What if Lisa calls after I’ve smashed my cell?
Stupid.
I shake my head.
Stupid.
Short of slapping my hand against my forehead, I take a breath. Cooling air fills my lungs and the rage fades. My control slowly returns. My head bobs up and down, informing Caleb everything is back to normal. “Sorry.”
“What’s gotten into you?” Caleb's eyes widen. “Usually, you never let her get to you like this. I mean, tossing your cell through a window? Really?” He lifts a brow in my direction, “C’mon D, you're just not built that way.” He offers me back my cell phone. “You need to get some rest. I’ve never seen you this worked up, D. Not since you hit Dad thirteen years ago. And lord knows, you married a money-hungry dragon, so you've been pushed before!”
A money-hungry dragon? The insult at Izzy’s expense lifts the hair on my neck. “She was still the best damn thing that happened to me,” I reply quickly in her defense.
“You're damn right, she
was
.” He shrugs. “That was, until you had to grow up and she didn't want to. Being saddled with Dad's mess wasn't what she’d signed up for.”
Suddenly, I don’t feel like talking through anything with someone so biased against my wife—ex-wife, I correct myself.

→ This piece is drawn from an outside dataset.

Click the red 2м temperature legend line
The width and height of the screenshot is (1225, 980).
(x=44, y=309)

If only I hadn’t—I push the thought away; it’s not the time or place to think about what I did to Izzy. She wouldn’t have left me if I’d given her another choice. But I hadn’t. “I wasn't saddled with anything,” I refute Caleb’s claims. “And that's not why she left me.”
“
She left
being the operative words. Time to move on.” His cell phone rings, and I’m grateful for the interruption. I've never asked for sympathy over the demise of my marriage, but a little understanding wouldn’t go unwelcome. But right now, I can’t feel sorry for myself over Izzy. My world fell apart three days ago when Lisa didn’t come home from school and now my breath stops as I wait for Caleb to look at the caller ID.
Is it her?
“It's Ashleigh.” He half grimaces and half smiles, as though I’m supposed to know whom Ashleigh is. “It’s late,” he says. “She wouldn’t call this late unless it was important. I have to take this.” He walks toward the door and then stops. “Izzy's moved on to someone else, D,” he reminds me. “It's time you did too.”

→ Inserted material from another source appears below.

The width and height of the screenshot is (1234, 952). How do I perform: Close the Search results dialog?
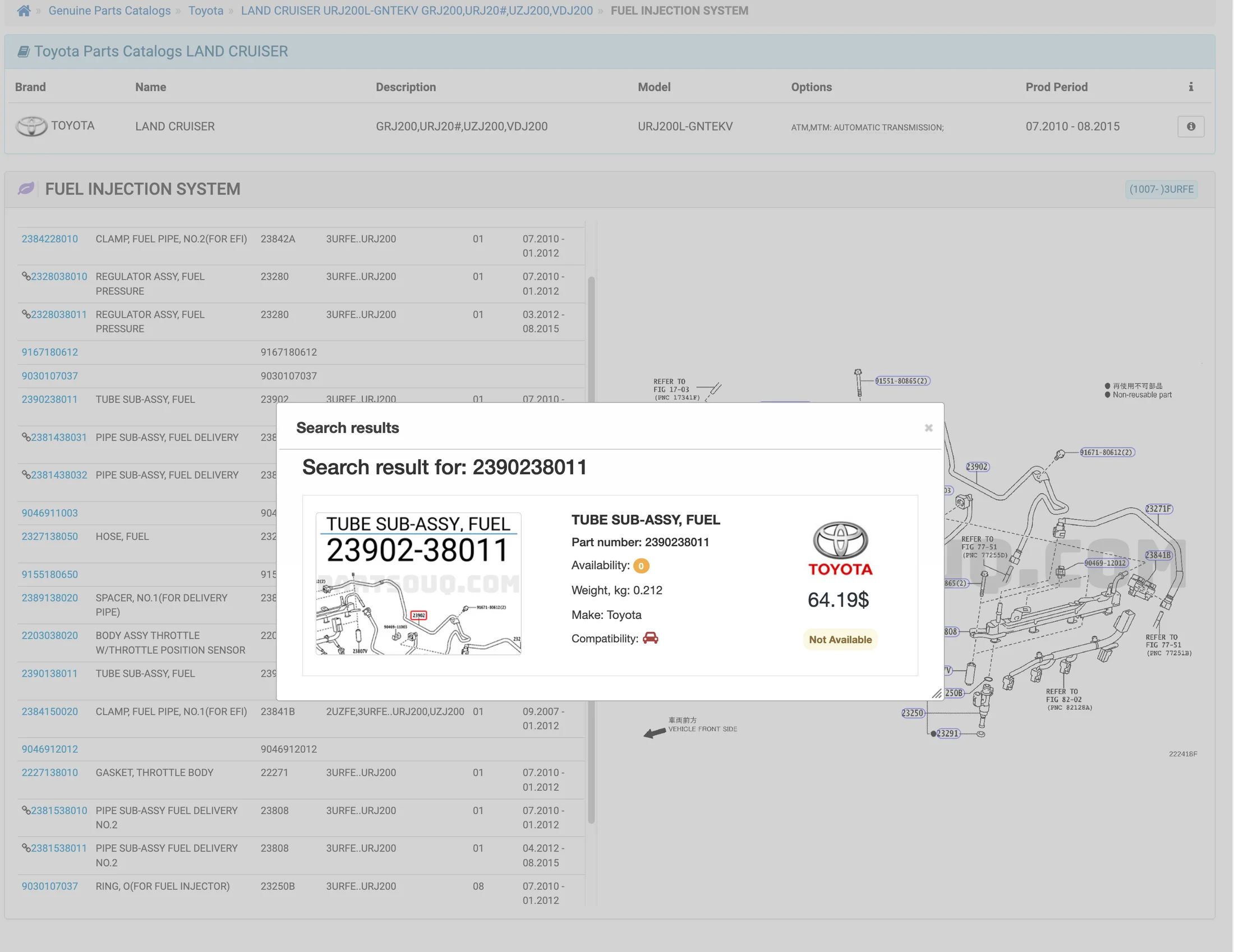928,428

As he answers the call, Caleb's voice fades into the distance. I turn back to the window. But all I really see are Izzy’s soft, sympathetic, yet still so very serious eyes staring back at me from a memory. I close my eyes and try to shut her out. But her gentle smile tugs at the corner of her lips, though pain and fear creases around her eyes. The memory of her palm still warms my cheek, until she begs, “Darryl, please, don’t do this!”
As always, the sound of crashing glass chases away the memory of her loving touch. This is followed swiftly by flashes of blood draining in the pristine white sink. Her whimpers flood my core like a broken dam. I have to force my eyes open again, gasp for air as my chest squeezes my lungs. I did that. I made her fear me.

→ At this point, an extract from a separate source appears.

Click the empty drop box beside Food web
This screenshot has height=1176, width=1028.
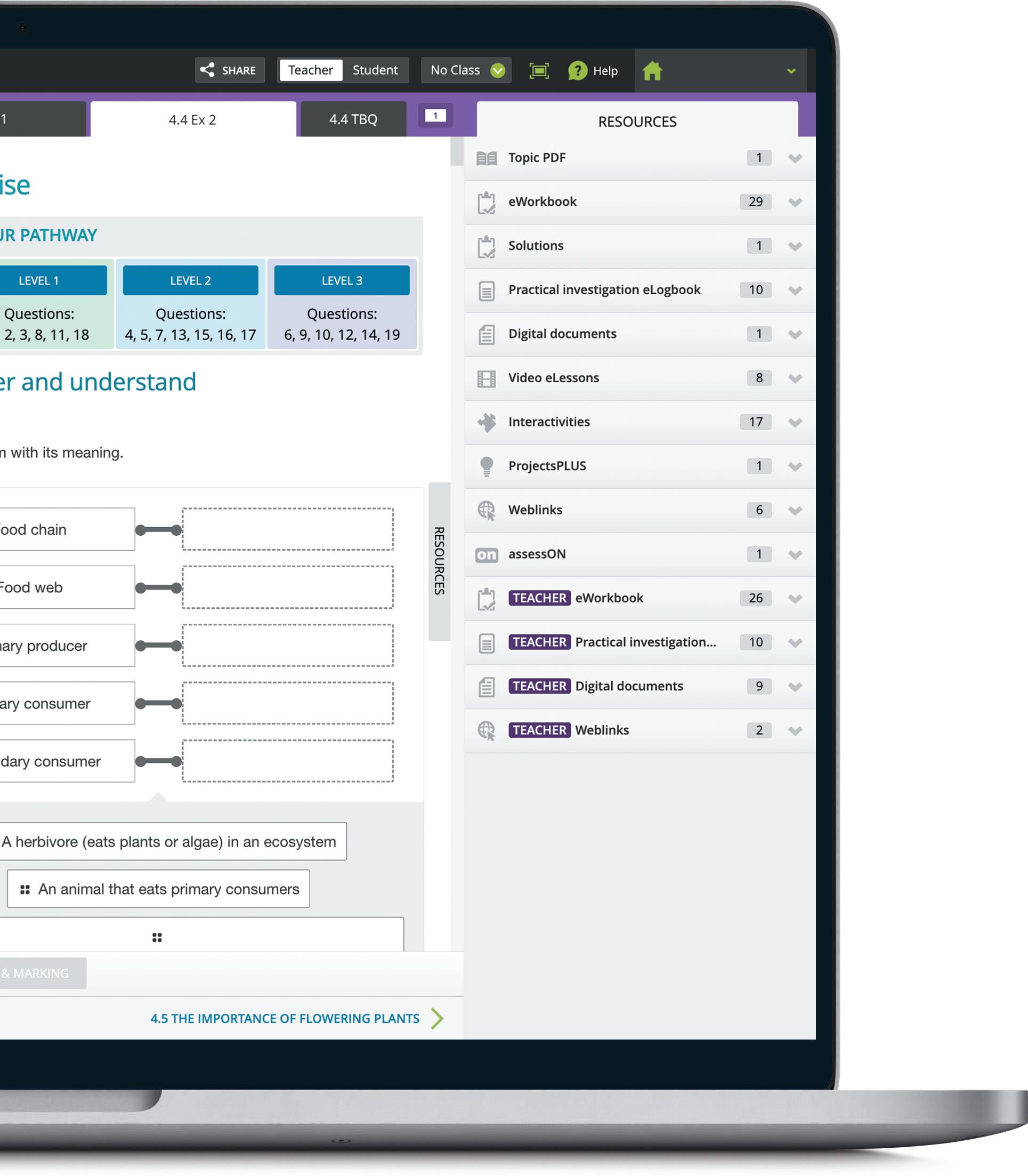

“Georgia's right.” My voice almost echoes in the empty room. “I’ve spectacularly failed at everything Faith ever asked of me.” Of course, no one replies. I’m exactly where I wanted to put myself after the night Izzy left. Alone.
A car door slams outside. A familiar voice cheers a thank you, and I spin around. I watch Lisa wave to whoever has brought her home and then she crosses the street. Two strides. That’s all it takes for me to reach the hallway, and swing the door open before Lisa has even made it to the top of the stairs to our front door.
“Where the fucking hell have you been?” I yell at the top of my voice.